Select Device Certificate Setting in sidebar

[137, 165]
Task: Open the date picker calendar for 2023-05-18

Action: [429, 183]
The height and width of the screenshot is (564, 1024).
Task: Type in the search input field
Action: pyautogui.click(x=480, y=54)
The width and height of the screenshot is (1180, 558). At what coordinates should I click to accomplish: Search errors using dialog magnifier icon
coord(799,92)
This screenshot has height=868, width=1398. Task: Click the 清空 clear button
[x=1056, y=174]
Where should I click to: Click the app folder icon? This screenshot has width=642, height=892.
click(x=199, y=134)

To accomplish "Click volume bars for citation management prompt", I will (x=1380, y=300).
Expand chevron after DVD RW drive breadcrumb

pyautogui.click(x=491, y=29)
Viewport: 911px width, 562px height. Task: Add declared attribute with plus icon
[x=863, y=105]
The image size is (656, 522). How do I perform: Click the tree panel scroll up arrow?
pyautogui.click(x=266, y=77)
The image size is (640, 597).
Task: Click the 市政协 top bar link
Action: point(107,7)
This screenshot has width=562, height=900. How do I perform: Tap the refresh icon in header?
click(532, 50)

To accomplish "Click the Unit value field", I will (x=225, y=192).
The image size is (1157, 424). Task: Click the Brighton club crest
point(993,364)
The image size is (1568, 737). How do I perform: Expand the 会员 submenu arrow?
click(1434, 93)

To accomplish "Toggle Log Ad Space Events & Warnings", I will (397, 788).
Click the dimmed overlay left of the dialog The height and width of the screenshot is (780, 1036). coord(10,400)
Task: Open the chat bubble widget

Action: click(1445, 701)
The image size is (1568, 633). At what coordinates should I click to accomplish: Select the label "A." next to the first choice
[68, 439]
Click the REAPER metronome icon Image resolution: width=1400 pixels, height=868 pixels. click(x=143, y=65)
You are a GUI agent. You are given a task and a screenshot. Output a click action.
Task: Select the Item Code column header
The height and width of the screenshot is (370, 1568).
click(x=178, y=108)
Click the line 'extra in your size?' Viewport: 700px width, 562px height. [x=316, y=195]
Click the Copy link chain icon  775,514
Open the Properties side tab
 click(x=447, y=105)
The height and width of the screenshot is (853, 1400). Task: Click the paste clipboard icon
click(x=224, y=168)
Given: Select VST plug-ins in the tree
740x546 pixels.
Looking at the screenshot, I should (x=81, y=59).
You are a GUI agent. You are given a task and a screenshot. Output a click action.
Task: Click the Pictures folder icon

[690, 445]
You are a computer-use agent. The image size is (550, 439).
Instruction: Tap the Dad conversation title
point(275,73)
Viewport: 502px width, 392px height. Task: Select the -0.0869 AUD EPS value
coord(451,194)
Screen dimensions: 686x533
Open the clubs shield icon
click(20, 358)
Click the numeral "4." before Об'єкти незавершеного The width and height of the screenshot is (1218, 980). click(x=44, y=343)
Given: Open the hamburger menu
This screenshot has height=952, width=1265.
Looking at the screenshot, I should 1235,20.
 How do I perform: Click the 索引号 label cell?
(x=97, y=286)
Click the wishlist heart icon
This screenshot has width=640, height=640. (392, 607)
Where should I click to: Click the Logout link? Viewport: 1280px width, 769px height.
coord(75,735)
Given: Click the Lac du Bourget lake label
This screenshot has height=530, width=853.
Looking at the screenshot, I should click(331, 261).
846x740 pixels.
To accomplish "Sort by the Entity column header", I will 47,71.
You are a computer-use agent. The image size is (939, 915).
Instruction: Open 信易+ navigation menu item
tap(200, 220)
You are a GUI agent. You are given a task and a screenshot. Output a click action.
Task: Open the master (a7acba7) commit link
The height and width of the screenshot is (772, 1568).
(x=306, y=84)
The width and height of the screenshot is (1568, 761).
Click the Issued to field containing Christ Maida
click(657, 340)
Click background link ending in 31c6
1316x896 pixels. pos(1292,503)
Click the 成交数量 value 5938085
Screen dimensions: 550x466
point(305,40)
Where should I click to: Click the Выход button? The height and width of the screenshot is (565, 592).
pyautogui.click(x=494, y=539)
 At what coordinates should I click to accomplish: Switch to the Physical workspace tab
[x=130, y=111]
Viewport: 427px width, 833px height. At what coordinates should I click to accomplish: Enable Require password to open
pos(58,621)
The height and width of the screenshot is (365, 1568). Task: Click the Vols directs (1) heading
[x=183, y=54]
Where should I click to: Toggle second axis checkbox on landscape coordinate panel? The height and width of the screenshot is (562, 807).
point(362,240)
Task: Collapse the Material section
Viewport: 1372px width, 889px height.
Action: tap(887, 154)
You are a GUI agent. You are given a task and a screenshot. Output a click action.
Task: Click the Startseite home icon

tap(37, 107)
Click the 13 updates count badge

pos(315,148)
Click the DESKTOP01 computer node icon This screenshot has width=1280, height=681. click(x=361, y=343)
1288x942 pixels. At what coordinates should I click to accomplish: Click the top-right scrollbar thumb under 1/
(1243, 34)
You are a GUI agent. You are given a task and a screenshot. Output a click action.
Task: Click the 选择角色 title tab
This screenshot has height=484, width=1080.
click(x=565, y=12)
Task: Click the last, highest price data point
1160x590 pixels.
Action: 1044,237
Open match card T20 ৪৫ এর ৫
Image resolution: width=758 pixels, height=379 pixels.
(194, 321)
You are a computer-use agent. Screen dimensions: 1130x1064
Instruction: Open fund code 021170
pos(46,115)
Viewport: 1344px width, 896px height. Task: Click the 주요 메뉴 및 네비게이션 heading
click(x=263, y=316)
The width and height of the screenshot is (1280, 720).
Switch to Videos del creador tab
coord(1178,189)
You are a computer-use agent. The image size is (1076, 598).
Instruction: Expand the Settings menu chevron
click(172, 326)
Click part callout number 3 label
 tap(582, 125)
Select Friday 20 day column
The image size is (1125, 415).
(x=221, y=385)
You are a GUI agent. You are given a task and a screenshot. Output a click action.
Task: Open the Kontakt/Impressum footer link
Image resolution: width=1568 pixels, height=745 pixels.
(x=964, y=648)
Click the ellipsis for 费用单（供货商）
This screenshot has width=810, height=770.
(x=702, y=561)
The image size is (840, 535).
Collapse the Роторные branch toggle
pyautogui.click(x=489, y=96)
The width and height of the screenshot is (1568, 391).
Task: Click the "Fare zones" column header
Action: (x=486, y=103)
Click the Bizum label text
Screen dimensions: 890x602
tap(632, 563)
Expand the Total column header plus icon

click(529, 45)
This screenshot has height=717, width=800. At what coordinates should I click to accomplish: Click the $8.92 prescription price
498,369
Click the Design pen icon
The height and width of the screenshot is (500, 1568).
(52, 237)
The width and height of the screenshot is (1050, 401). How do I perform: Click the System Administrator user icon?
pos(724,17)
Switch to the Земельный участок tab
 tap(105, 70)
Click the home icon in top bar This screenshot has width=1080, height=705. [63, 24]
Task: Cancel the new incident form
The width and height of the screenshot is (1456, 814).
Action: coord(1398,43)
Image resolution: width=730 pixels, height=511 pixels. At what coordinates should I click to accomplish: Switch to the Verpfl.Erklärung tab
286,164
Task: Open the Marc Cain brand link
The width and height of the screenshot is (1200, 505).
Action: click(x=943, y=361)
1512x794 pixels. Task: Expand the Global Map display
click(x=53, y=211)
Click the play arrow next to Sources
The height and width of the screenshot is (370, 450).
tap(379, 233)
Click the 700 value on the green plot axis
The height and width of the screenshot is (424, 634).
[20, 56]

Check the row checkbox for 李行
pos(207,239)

■ EXERCISE BRIEF
Reproduce the listing word for word, from its first line through the line holding "coord(799,92)", inclusive.

■ WRITTEN ANSWER
Select Device Certificate Setting in sidebar

[137, 165]
Task: Open the date picker calendar for 2023-05-18

Action: [429, 183]
The height and width of the screenshot is (564, 1024).
Task: Type in the search input field
Action: pyautogui.click(x=480, y=54)
The width and height of the screenshot is (1180, 558). At what coordinates should I click to accomplish: Search errors using dialog magnifier icon
coord(799,92)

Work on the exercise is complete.